▸ **Work required**: The copy should hold exactly the lines below from the one that contains "Where should I" through the one that contains "Instruction: Click 重置 above the 砼浇筑旁站 list" and nothing else, so no pictures.

▸ **Records**:
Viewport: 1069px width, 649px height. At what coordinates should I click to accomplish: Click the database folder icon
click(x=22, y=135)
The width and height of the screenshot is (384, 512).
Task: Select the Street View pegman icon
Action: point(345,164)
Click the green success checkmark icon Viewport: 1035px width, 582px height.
==
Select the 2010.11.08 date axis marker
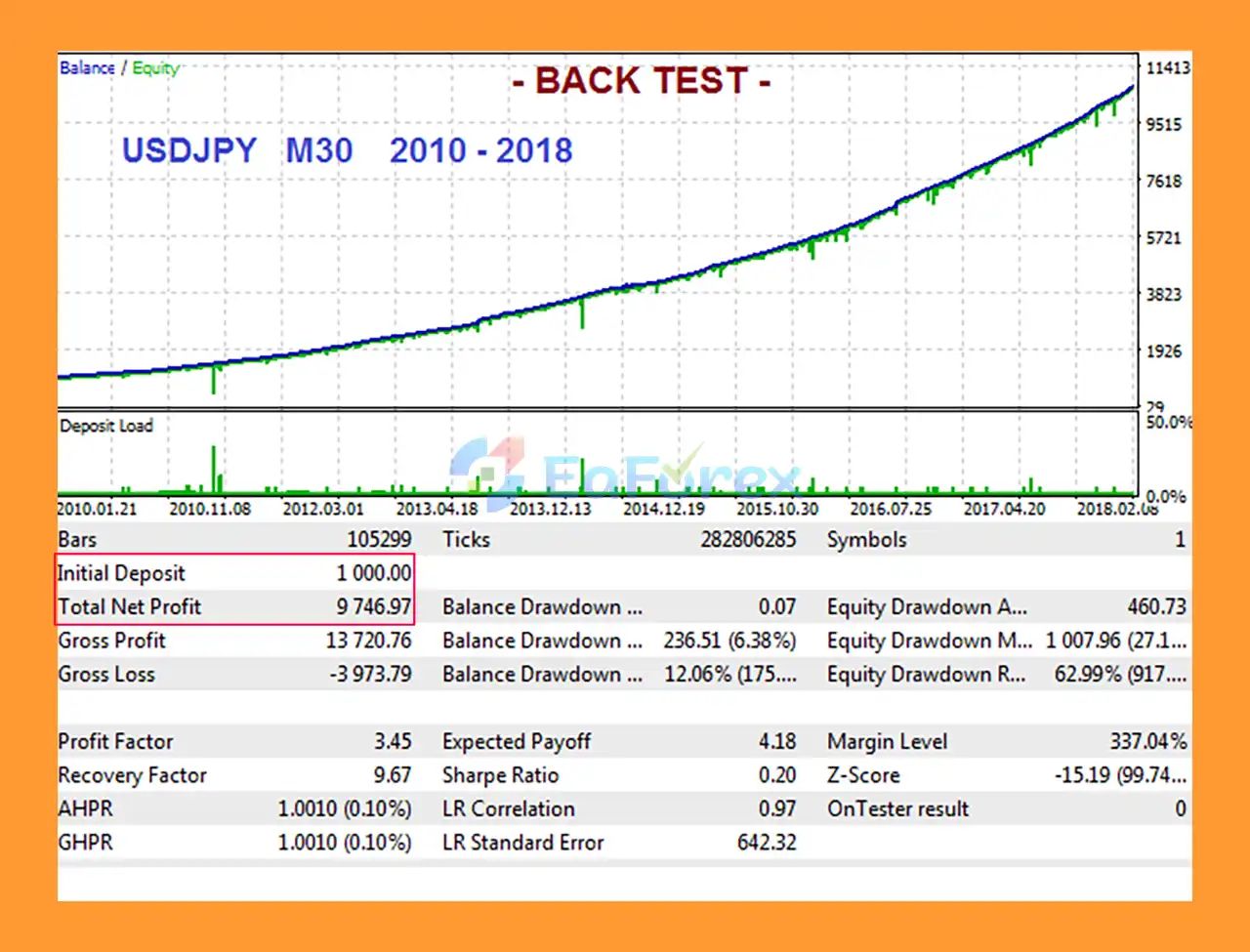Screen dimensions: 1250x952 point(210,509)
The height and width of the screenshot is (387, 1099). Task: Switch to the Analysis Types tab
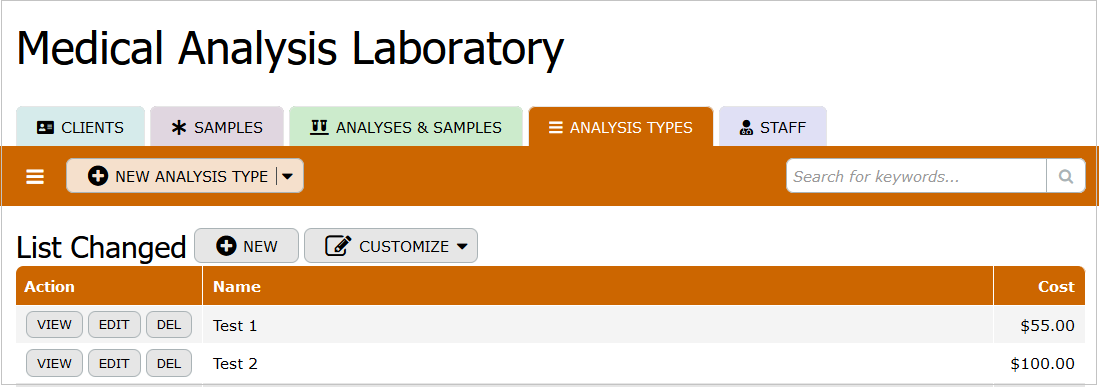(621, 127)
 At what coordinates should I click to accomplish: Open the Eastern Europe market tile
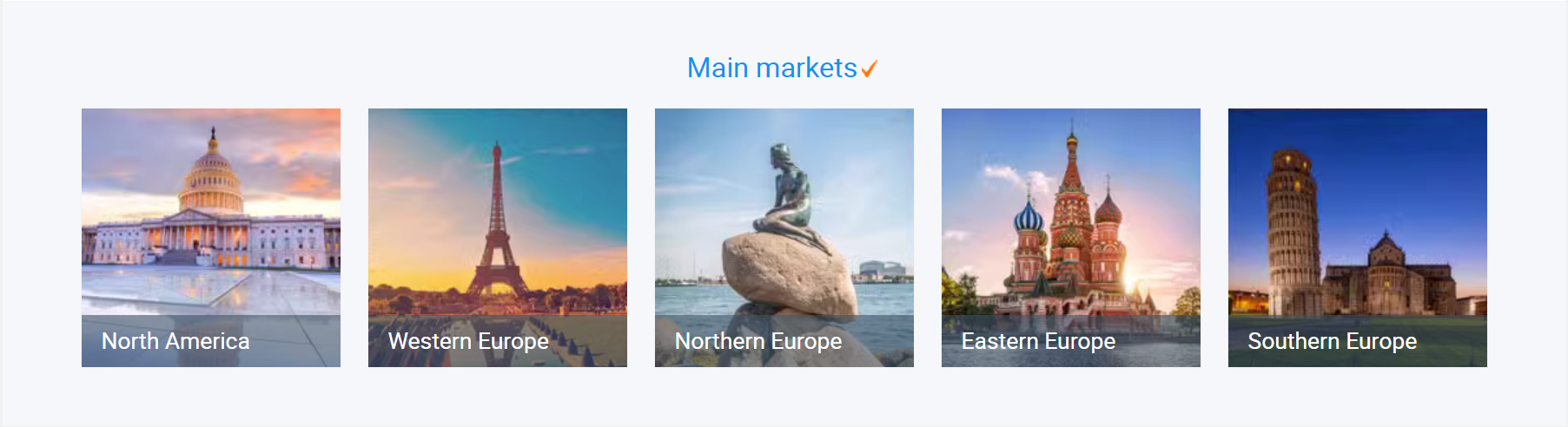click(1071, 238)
==
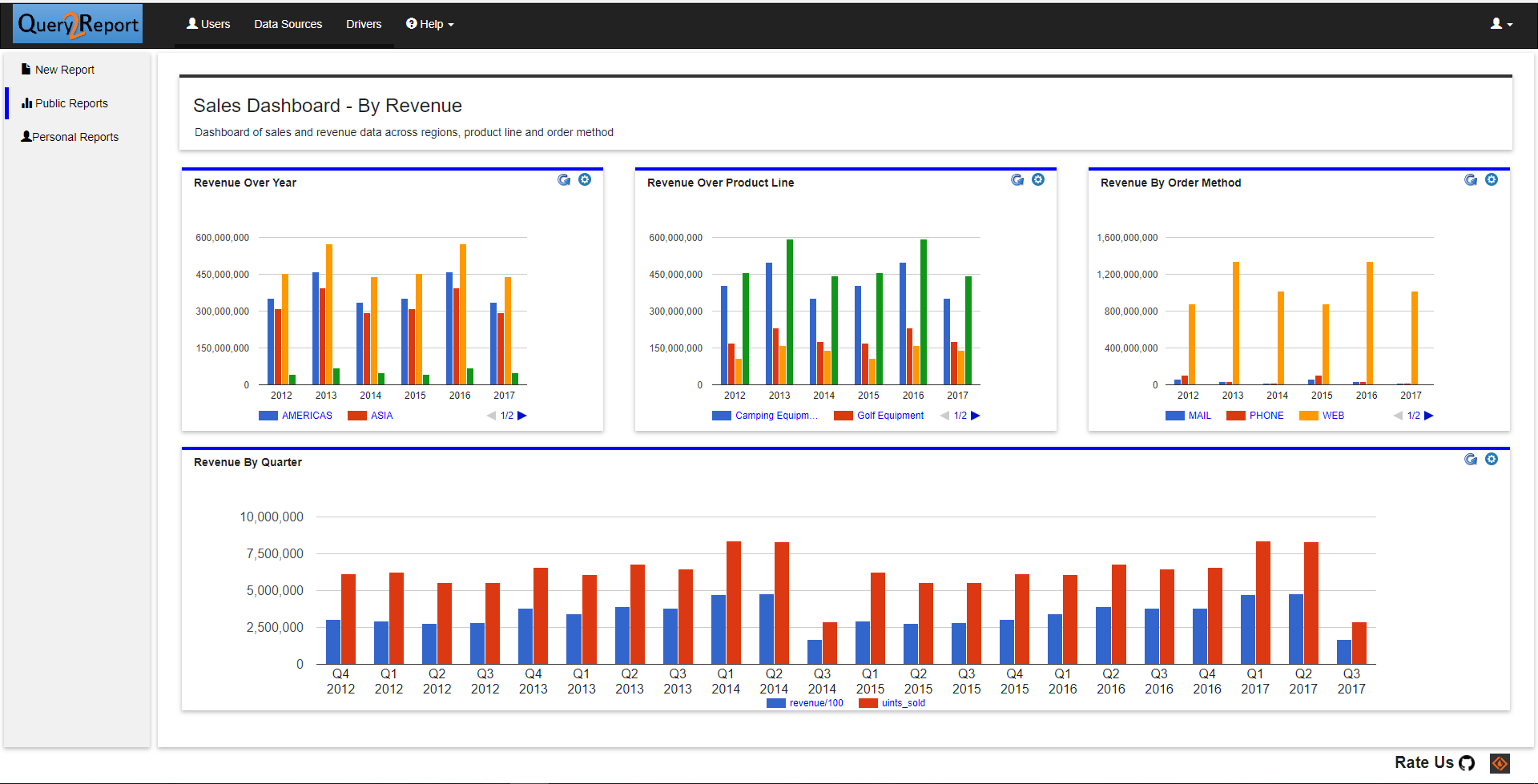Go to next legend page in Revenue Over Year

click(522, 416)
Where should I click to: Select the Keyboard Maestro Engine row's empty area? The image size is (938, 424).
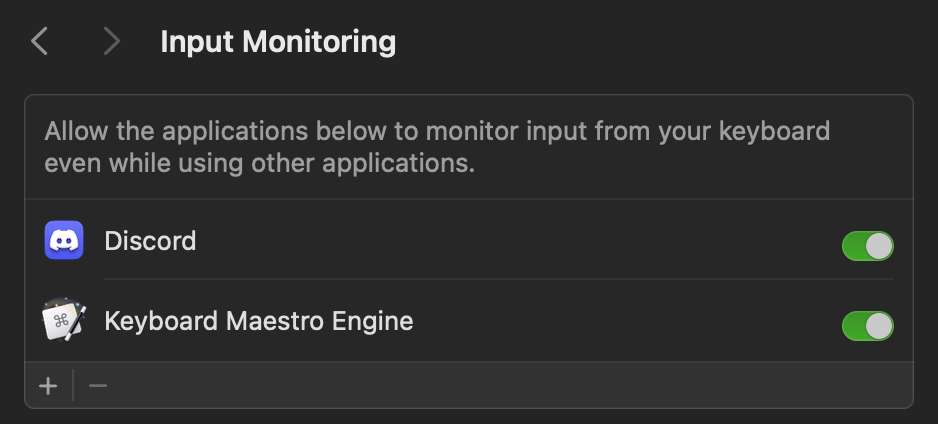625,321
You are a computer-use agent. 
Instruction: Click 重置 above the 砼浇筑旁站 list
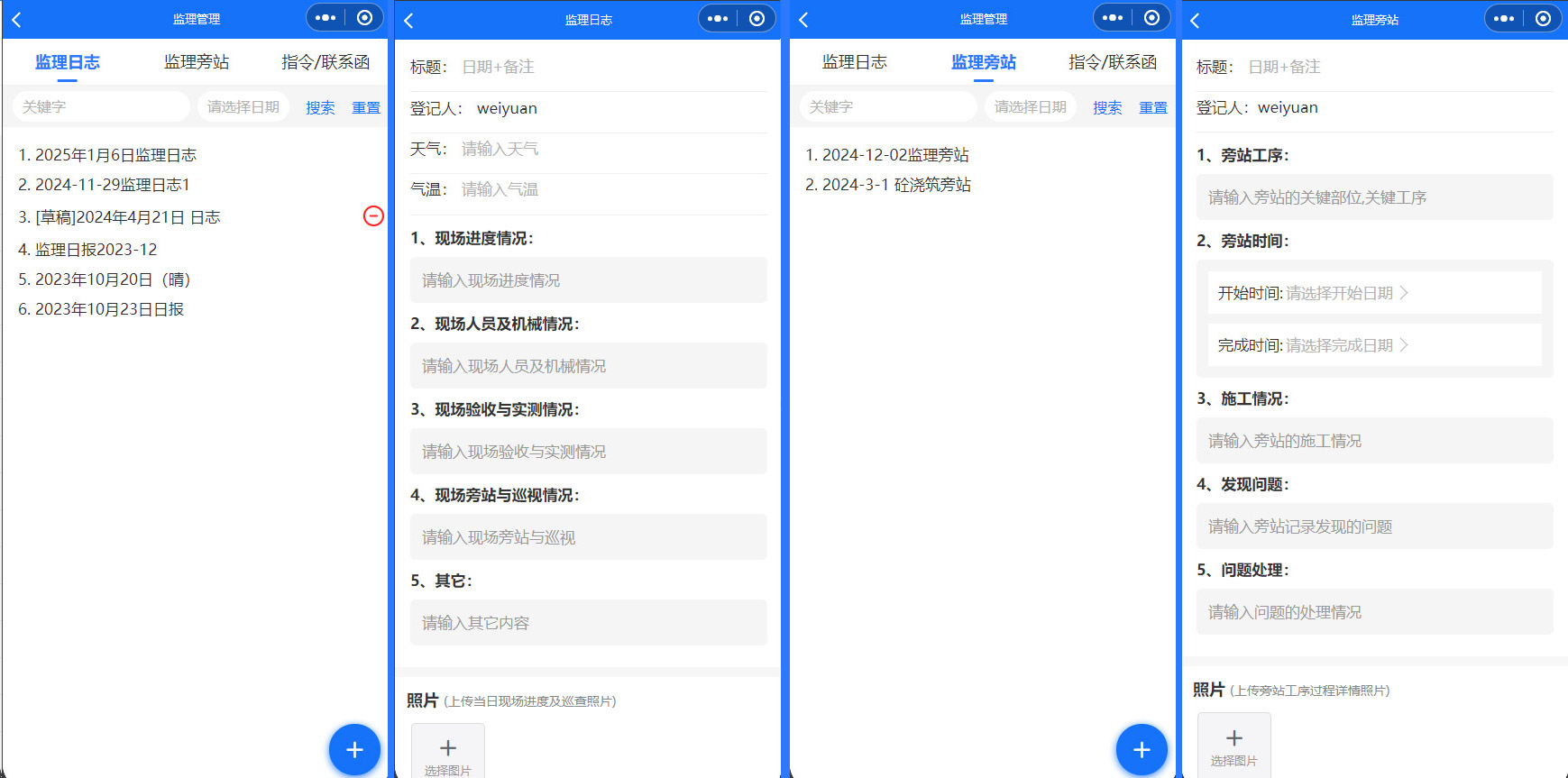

▸ **Result of the exercise**:
Where should I click to: Select the Keyboard Maestro Engine row's empty area? The image size is (938, 424).
625,321
You are a computer-use agent. 
Instruction: Click 重置 above the 砼浇筑旁站 list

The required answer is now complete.